Dalam postingan-nya pada Senin (10/1/2022) malam, Yu mengklarifikasi perusahaan masih memiliki sekitar 50.000 guru dan karyawan setelah PHK. Setelah postingan Yu menarik perhatian luas, New Oriental mengatakan, postingan tersebut tidak mewakili pandangan perusahaan. Dalam pengajuan ke bursa saham Hong Kong pada Senin malam, perusahaan menyatakan sedang meninjau hasil keuangan terbaru.
Perusahaan menyatakan telah menghabiskan hampir 3,1 miliar dolar AS tahun lalu untuk mengembalikan uang sekolah prabayar kepada pelanggan, memberi kompensasi kepada karyawan yang di-PHK, dan menyerahkan sewa untuk situs pembelajaran di seluruh negeri.
Dia menambahkan, pendapatan perusahaan anjlok 80 persen, sementara kapitalisasi pasar menyusut 90 persen. New Oriental kehilangan sekitar 28 miliar dolar AS nilai pasar pada tahun lalu.

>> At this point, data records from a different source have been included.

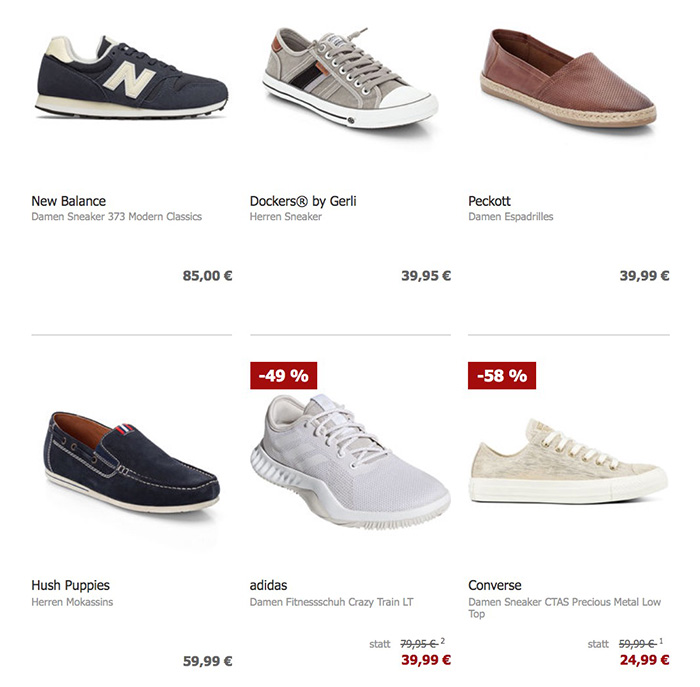Viewport: 700px width, 687px height.
Task: Open Damen Sneaker CTAS Precious Metal description
Action: [564, 608]
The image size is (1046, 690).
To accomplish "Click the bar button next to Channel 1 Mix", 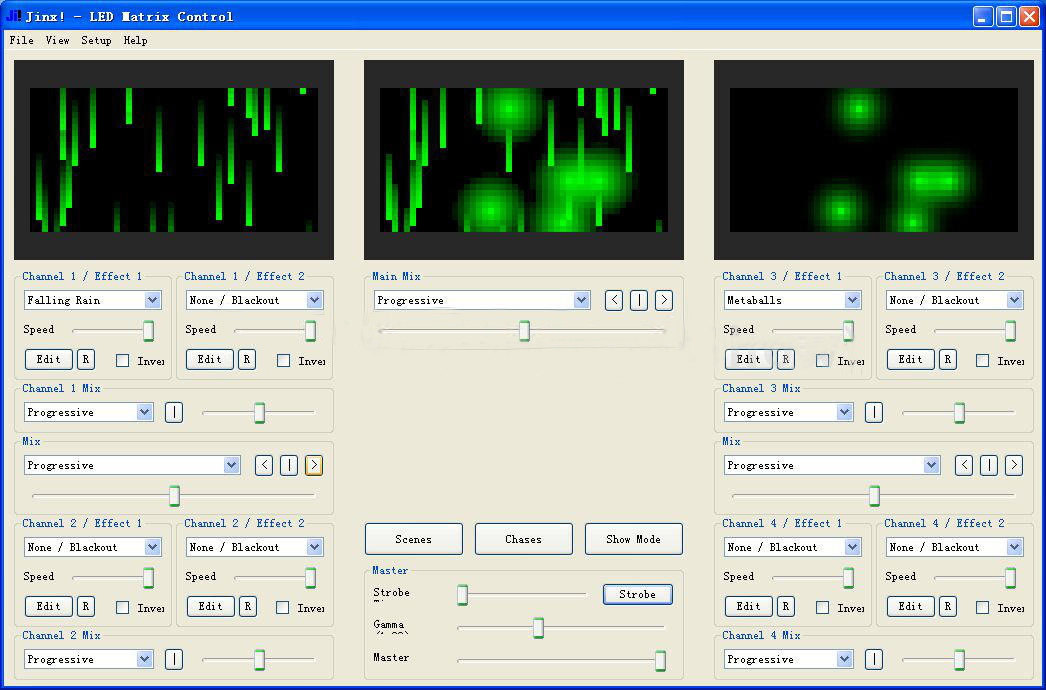I will click(x=174, y=412).
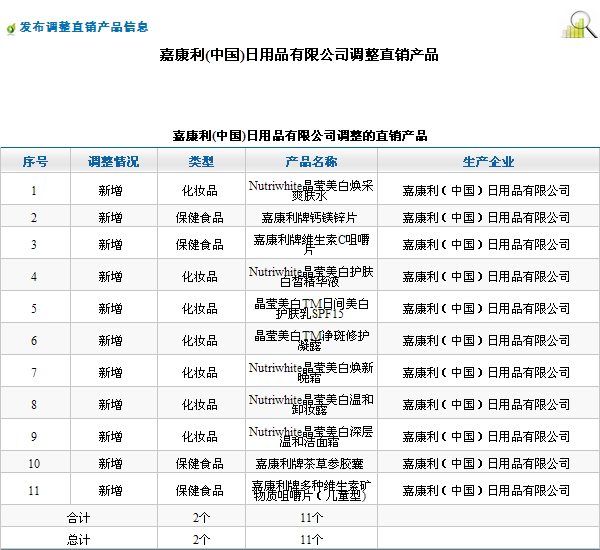The image size is (600, 550).
Task: Click the 合计 row label
Action: (78, 518)
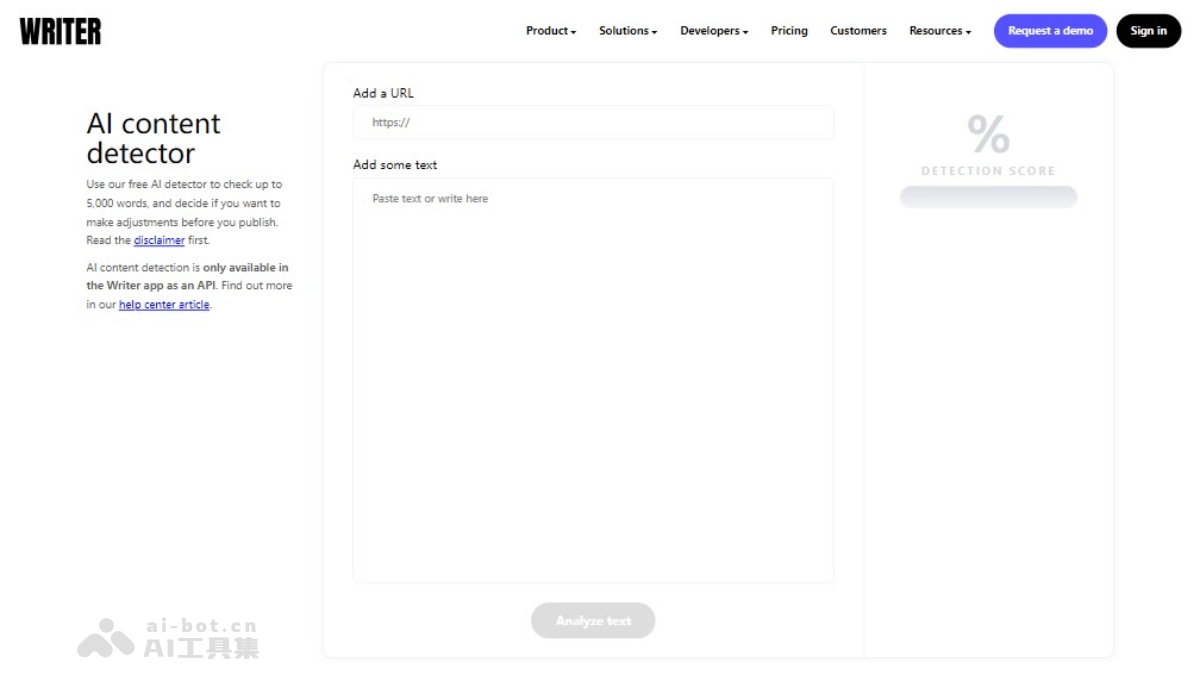Expand the Resources dropdown
1200x675 pixels.
click(936, 31)
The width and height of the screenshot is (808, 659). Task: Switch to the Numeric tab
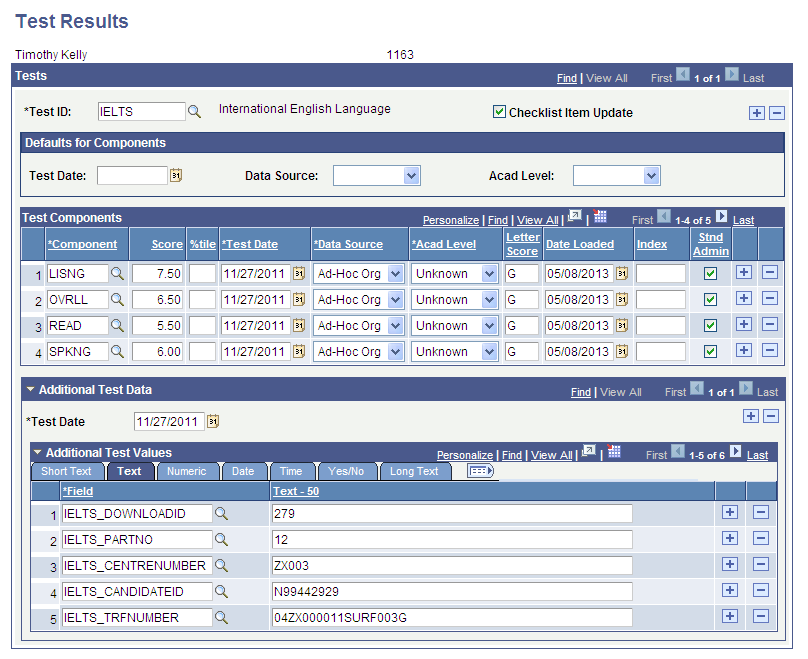[185, 471]
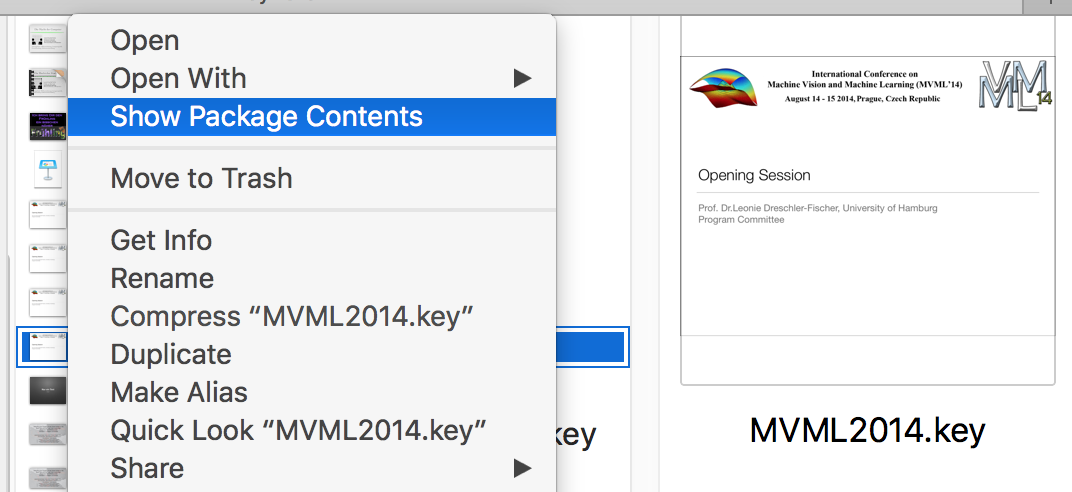Select the purple-and-black slide thumbnail file

(47, 126)
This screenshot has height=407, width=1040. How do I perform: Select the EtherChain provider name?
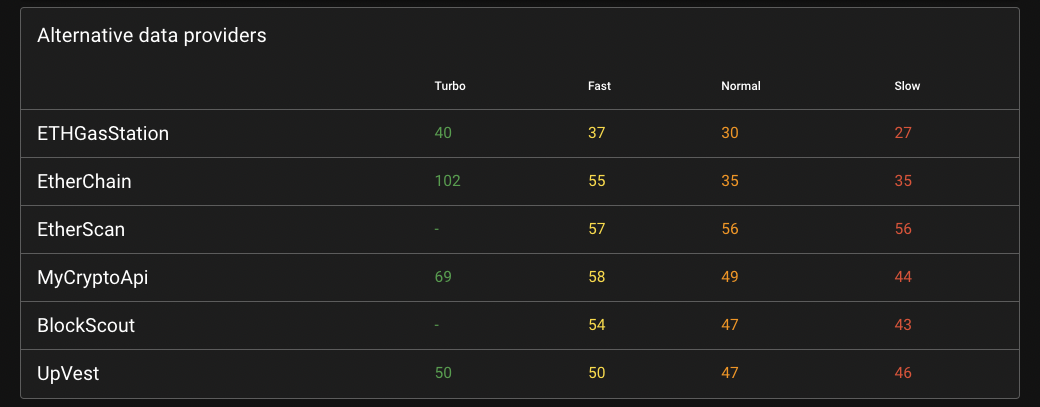(x=84, y=182)
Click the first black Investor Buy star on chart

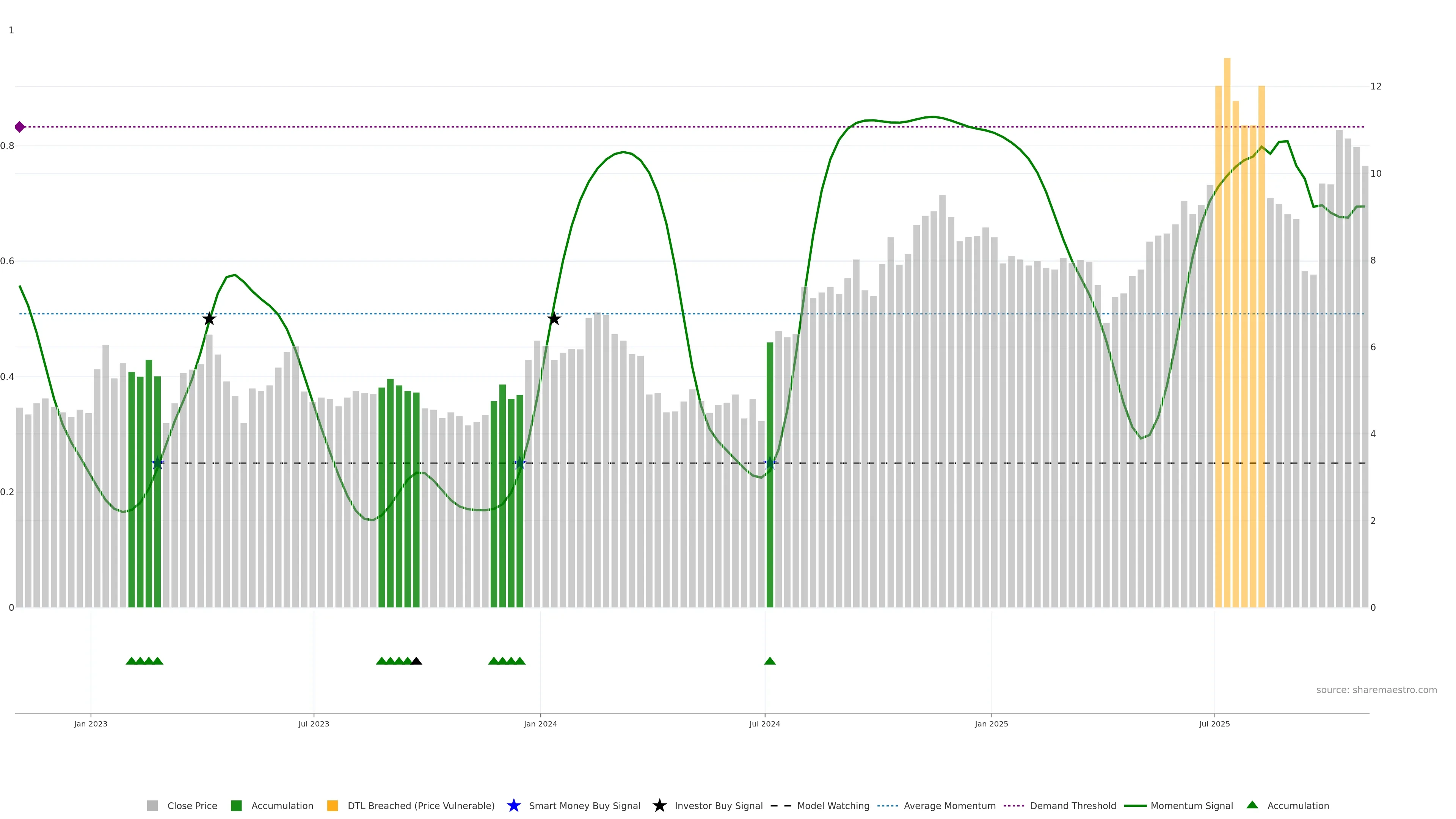(x=209, y=319)
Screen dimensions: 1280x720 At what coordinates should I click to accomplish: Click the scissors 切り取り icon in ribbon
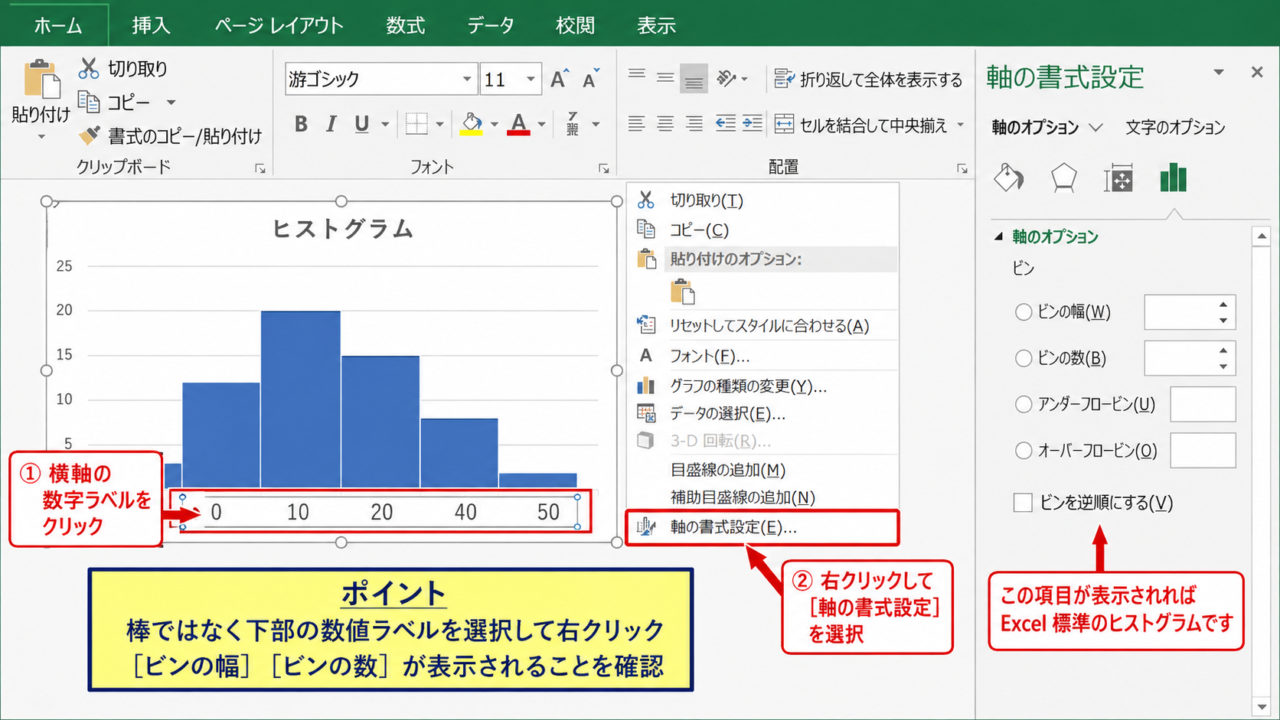click(89, 69)
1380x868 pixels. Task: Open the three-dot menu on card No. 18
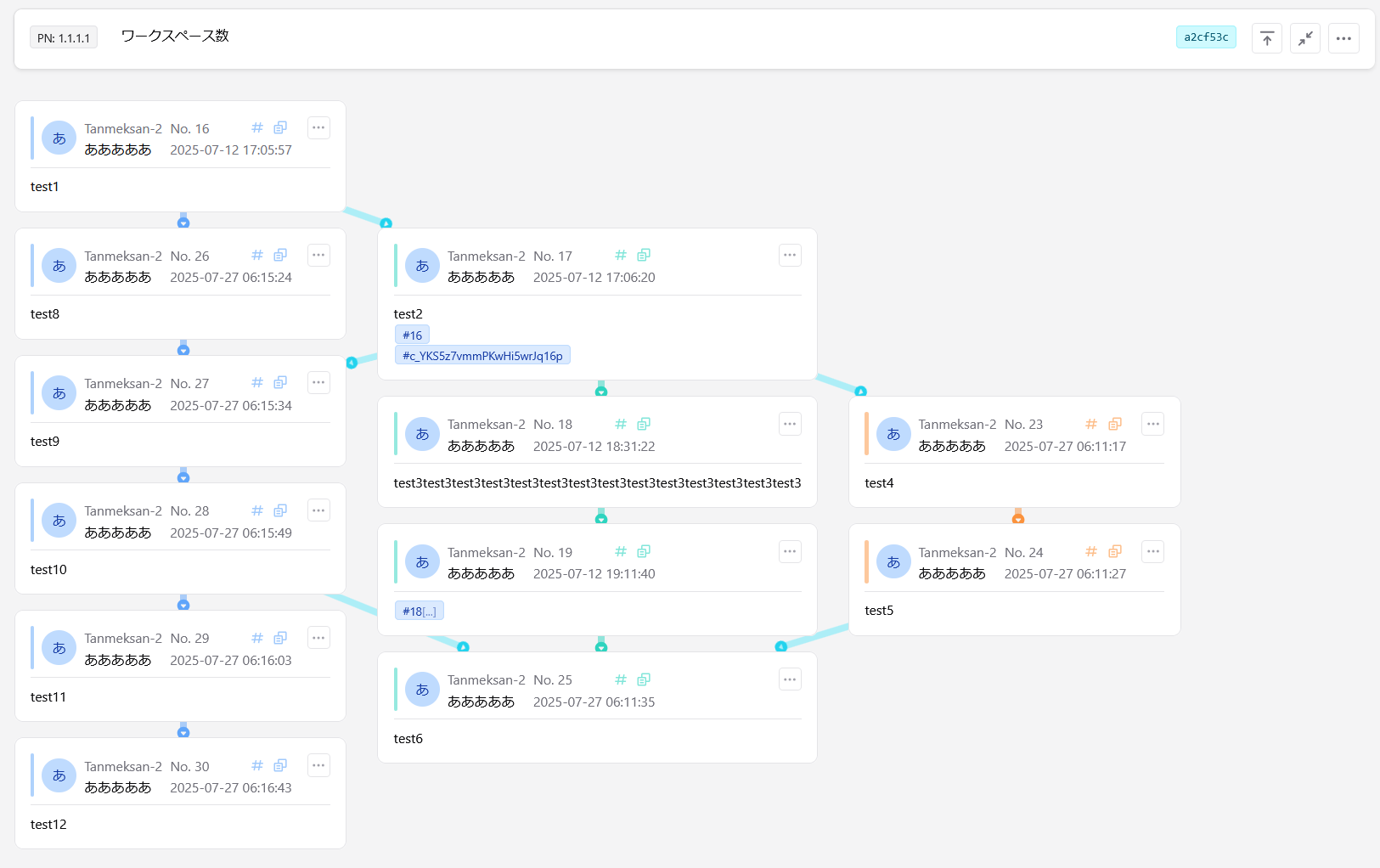(x=790, y=424)
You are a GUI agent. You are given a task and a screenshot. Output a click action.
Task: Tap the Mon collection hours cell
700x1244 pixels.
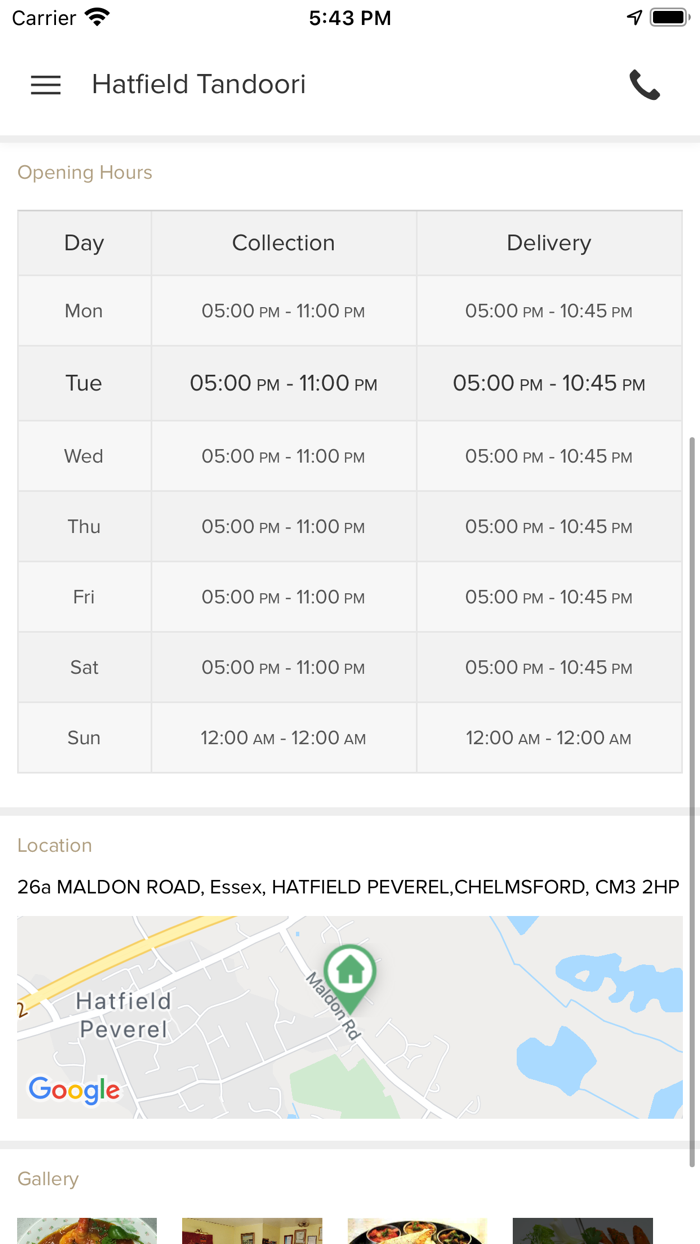click(x=283, y=311)
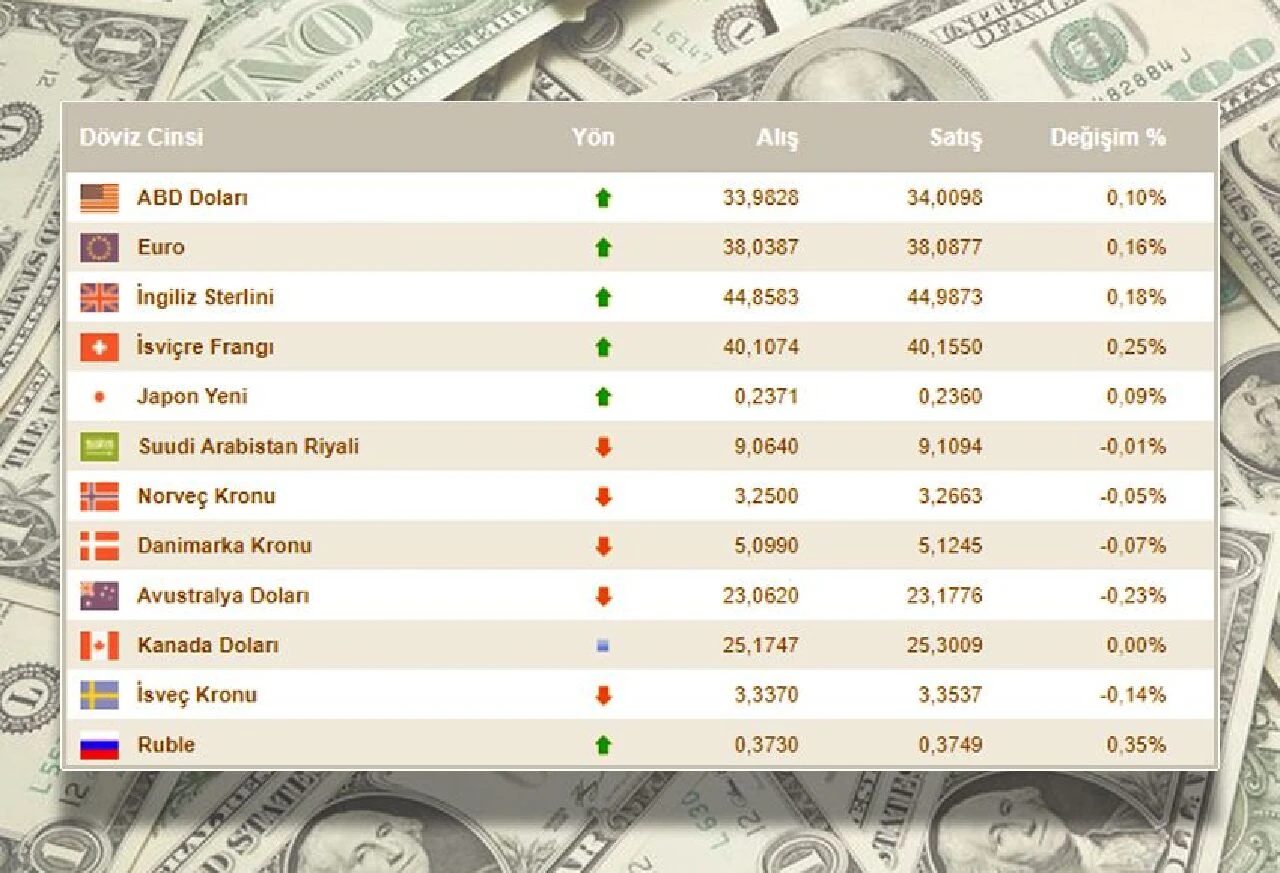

Larangan les privat mengejutkan orang tua dan membuat banyak bisnis kesulitan. Hal ini juga memicu aksi jual tajam perusahaan pendidikan China di New York dan Hong Kong. Pada akhir Juli, Goldman Sachs memperkirakan peraturan tersebut menghapus 77 miliar dolar AS dari nilai pasar perusahaan bimbel China yang terdaftar di luar negeri dalam waktu seminggu.
Belum jelas berapa banyak total pekerjaan yang hilang karena tindakan keras China tersebut. Namun, mantan pejabat pendidikan Wang Wenzhan mengatakan Juli lalu, ada hampir 1 juta institusi di negara itu yang berfokus pada bimbel setelah sekolah, yang mempekerjakan sekitar 10 juta orang. Pada Desember 2021, Kementerian Pendidikan China mengumumkan pihak berwenang telah menutup 84 persen lembaga bimbel online dan offline di negara tersebut.
Yu yang mendirikan New Oriental pada 1993, mengatakan, perusahaan telah sepenuhnya menutup operasi bimbel untuk mata pelajaran inti sekolah. Selanjutnya, akan fokus pada pengajaran mata pelajaran lain - musik atau olahraga, yang bukan bagian dari kurikulum inti di China - menyediakan layanan bimbel untuk mahasiswa, dan menawarkan kursus bahasa Mandarin di pasar luar negeri. New Oriental juga telah menyiapkan platform live-streaming e-commerce yang berfokus pada penjualan produk pertanian.
"Bekerja keras, belajar keras, dan mencoba mencari arah baru. Ini harus menjadi tiga tema utama saya untuk 2022," ujar Yu.